Vermeintliches Herrschaftswissen

“Sie kennen wohl nicht die Strafprozessordnung?” Das ist ein beliebtes Argument bei Richtern und Staatsanwälten, wenn ein Verteidiger mal wieder was Unbequemes erreichen möchte. Oft lohnt sich die Rückfrage, wo in der Strafprozessordnung denn genau das steht, was die Auffassung von Gericht und Staatsanwalt bestätigen soll. Da wird es dann oft verräterisch still.

Besser ist es für den Anwalt natürlich, wenn er gleich den passenden Paragrafen zur Hand hat…

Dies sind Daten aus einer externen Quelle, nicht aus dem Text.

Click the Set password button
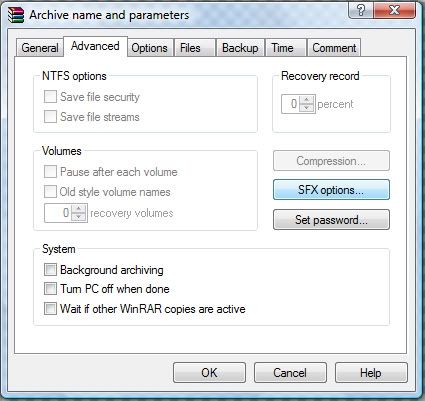Viewport: 425px width, 401px height. tap(331, 220)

Ein konkretes Beispiel für den mitunter hochmütigen Umgang mit vermeintlichem Herrschaftswissen liefert jetzt ein baden-württembergischer Oberstaatsanwalt. Der wetterte in einer Hauptverhandlung vor dem Amtsgericht Emmendingen von einer “ungeheuren Verfehlung” des Verteidigers und möchte diesen sogar bei der Anwaltskammer anzeigen.

Das Amtsgericht verhandelt über einen folgenschweren Verkehrsunfall. Ein junger Mann soll mit überhöhter Geschwindigkeit gefahren und den Tod zweier Menschen verursacht haben. Dafür ist er angeklagt. Die Ex-Freundin des Angeklagten ist eine Zeugin. Mit ihr soll der Angeklagte direkt nach dem Unfall telefoniert haben.

Der Verteidiger des Angeklagten lud die Ex-Freundin des Angeklagten zu einem Gespräch in seine Kanzlei, das dann auch tatsächlich stattfand. Das hält der Oberstaatsanwalt für eine “ungeheure Verfehlung”, denn die Zeugin sei dadurch beeinflusst worden.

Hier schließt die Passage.